Technically, stuffing is cooked in the turkey and dressing is cooked in a pan. Which means, my Thanksgiving stuffing recipe is really a dressing recipe, but I grew up calling it stuffing whether it was cooked in the turkey or in a pan, so stuffing it is to me.My stuffing recipe can be cooked in the turkey or in a pan. However, I always cook this stuffing in a pan, because in order to cook stuffing safely in the turkey cavity you pretty much have to overcook the turkey. I'm not a fan of dry, overcooked turkey, so I always recommend cooking your Thanksgiving stuffing in a pan.
My technical explanation is part of a great debate as many will tell you the difference between stuffing and dressing depends on where you're from. If you're from the south you call it dressing whether it's cooked in the turkey or not, and northerners tend to call it stuffing even if it's cooked in a pan. This is probably why I call it stuffing.

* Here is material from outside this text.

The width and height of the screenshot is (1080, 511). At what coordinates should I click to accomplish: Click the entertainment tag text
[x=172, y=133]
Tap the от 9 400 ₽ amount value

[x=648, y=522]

Even though I grew up in Florida (mostly), my mom is from Philly. It's always been Thanksgiving stuffing in our home.
WHAT INGREDIENTS ARE IN TRADITIONAL THANKSGIVING STUFFING?
A traditional Thanksgiving stuffing recipe consists of the following basic ingredients:- Dried bread cubes
- Onion
- Celery
- Salt and pepper
- Sage, Parsley, and thyme are herbs often added to traditional stuffing
- Turkey Stock
- Butter
CAN STUFFING BE MADE THE DAY BEFORE THANKSGIVING?
Absolutely! Typically, I'll make my Thanksgiving stuffing recipe the day ahead or early in the day on Thanksgiving. Once the turkey comes out of the oven to rest, I use that time to reheat the stuffing in the oven.HOW TO USE UP LEFTOVER STUFFING
Our absolute favorite use for leftover stuffing is my Thanksgiving Leftovers Casserole. As a matter-of-fact, I'll double my stuffing recipe just to make sure we have enough leftover to make my leftovers casserole.We quickly whip up several leftover casseroles when we're cleaning up after Thanksgiving dinner. That way everyone can go home with a casserole to enjoy over the weekend and remember the wonderful meal we shared together.
SAUSAGE APPLE AND CRANBERRY STUFFING RECIPE TIPS
- Make the stuffing ahead of time. I usually make it early in the day on Thanksgiving, but you can make it a day or two ahead. It reheats nicely in the oven while the turkey is resting.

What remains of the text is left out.